As a result, attorneys with business before the 3rd Circuit must ensure that the court has and is using their correct e-mail addresses. And attorneys who are filing documents containing information that is subject to being redacted due to confidentiality concerns – such as bank account numbers, Social Security numbers, home addresses, minors’ names, etc. – must now ensure that proper redactions are being made in the documents submitted for filing.

The 3rd Circuit has not yet implemented the part of its ECF system that allows or requires attorneys to file documents electronically by uploading them over the Internet. Of course, attorneys who file documents in the federal district courts are no doubt quite familiar with how to file documents, pleadings and briefs through the Internet. The 3rd Circuit expects to implement this aspect of its ECF system later this year. Until then, the court will continue to expect attorneys to file an electronic copy of appellate briefs through e-mail under existing procedures, along with paper copies of briefs and everything else being filed with the court.

It remains to be seen whether the 3rd Circuit’s implementation of ECF will ultimately relieve attorneys from having to file paper copies of briefs, motions and other documents. The 3rd Circuit has experimented in allowing rehearing petitions to be filed electronically and in allowing emergency motions to be filed electronically. It is doubtful, however, that the court will ever dispose of the requirements that briefs and appendices be filed in paper format, even though the 3rd Circuit has already begun to treat the electronic copy of appellate briefs as the official copy.

Throughout the nation, federal appellate courts have begun to switch to the ECF system that the 3rd Circuit is now beginning to implement. In the long run, appellate ECF is likely to greatly reduce the cost of storage, save a great deal of expense in postage and generate much additional revenue in PACER access fees because the court charges eight cents per page to access documents after providing attorneys in the case one free look.

Although eight cents per page seems like a nominal cost, the expense can quickly add up to a sizable amount when accessing a series of lengthy documents. Yet for most people, it is incredibly more convenient and much less expensive to access documents from the 3rd Circuit’s case files over the Internet than to visit the court in person. This, of course, is especially true for those 3rd Circuit practitioners based quite a distance from the court’s headquarters in Philadelphia.

In addition to implementing ECF on appeal, I hope the 3rd Circuit will consider other ways to make its Web site more useful and informative. For example, it would be wonderful if all of the 3rd Circuit’s case opening forms could be downloaded from the court’s Web site in a format that allowed data to be entered into them on the computer instead of having to use a typewriter.
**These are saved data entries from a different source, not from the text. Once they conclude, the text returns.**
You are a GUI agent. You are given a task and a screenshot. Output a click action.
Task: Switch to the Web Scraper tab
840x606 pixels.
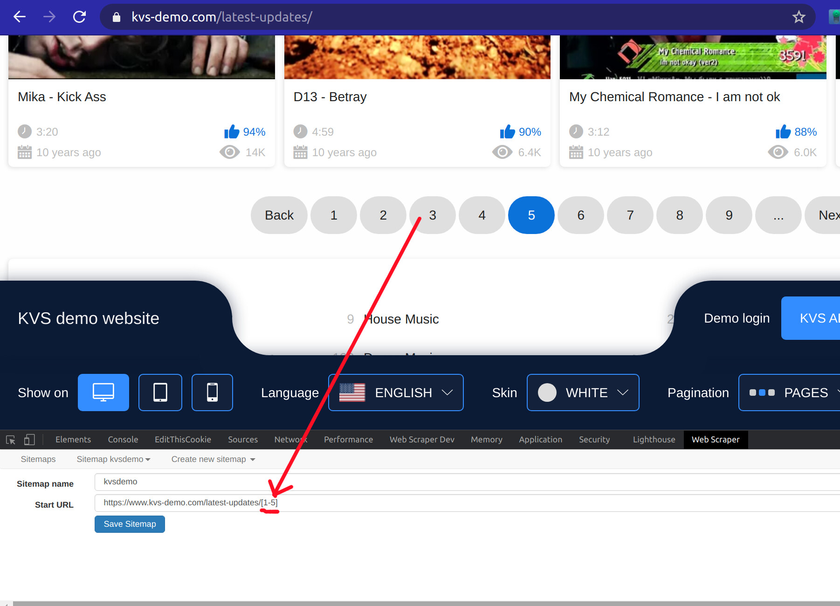click(x=715, y=440)
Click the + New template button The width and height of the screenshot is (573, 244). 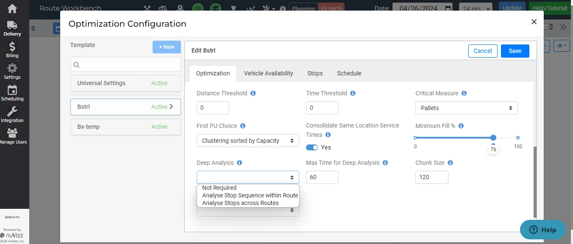(x=167, y=47)
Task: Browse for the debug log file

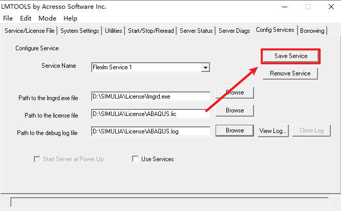Action: point(235,130)
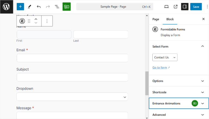This screenshot has height=119, width=209.
Task: Open the block inserter plus button
Action: pyautogui.click(x=20, y=7)
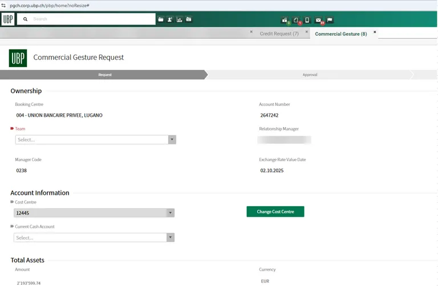Select the Commercial Gesture (8) tab
438x286 pixels.
pos(340,34)
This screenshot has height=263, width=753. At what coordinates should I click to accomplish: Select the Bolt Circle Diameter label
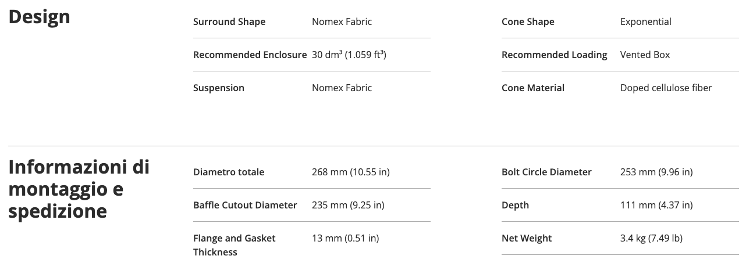pos(546,172)
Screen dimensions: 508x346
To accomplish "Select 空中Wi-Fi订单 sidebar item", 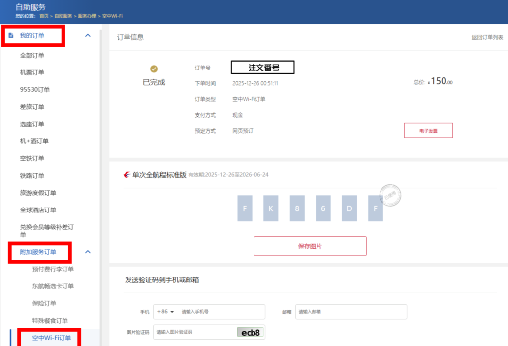I will pyautogui.click(x=52, y=338).

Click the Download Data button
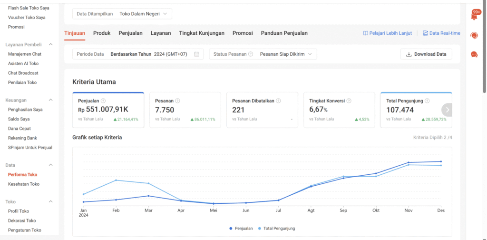coord(426,54)
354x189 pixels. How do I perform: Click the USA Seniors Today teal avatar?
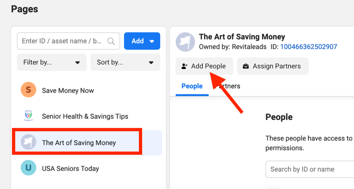coord(28,168)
The 3rd Circuit has already taken this step with respect to its form for an attorney’s entry of appearance, showing that the technology to accomplish this convenience is known and available to the court.

A variety of other federal appellate courts – the 7th, 8th, 9th and Federal Circuits, to be precise – now provide free online access to their oral argument audio recordings. The 7th Circuit’s Web site also provides free online access to briefs filed in the cases pending before that court. And the 9th Circuit’s Web site provides free online access to the briefs filed for and against rehearing en banc in cases in which rehearing en banc has been granted. I hope that someday soon the 3rd Circuit’s Web site will likewise offer free access to these things, thereby greatly increasing the site’s usefulness.

I must admit that I am quite a fan of using technology on appeal. Without technological advancements, I would never have been able to establish my thriving solo appellate practice in suburban Philadelphia. Before this year is over, the 3rd Circuit will have transformed how attorneys file documents with the court, how the court communicates with attorneys and how information contained in the court’s case files is available to the public. Be sure to keep an eye on the 3rd Circuit’s Web site, where these developments will continue to be announced as they are implemented.

HOWARD J. BASHMAN operates an appellate litigation boutique in Willow Grove, Pa., and can be reached by telephone at 215-830-1458 and via e-mail at ,a href=”mailto:[email protected]”>[email protected] You can access his appellate Web log at http://howappealing.law.com.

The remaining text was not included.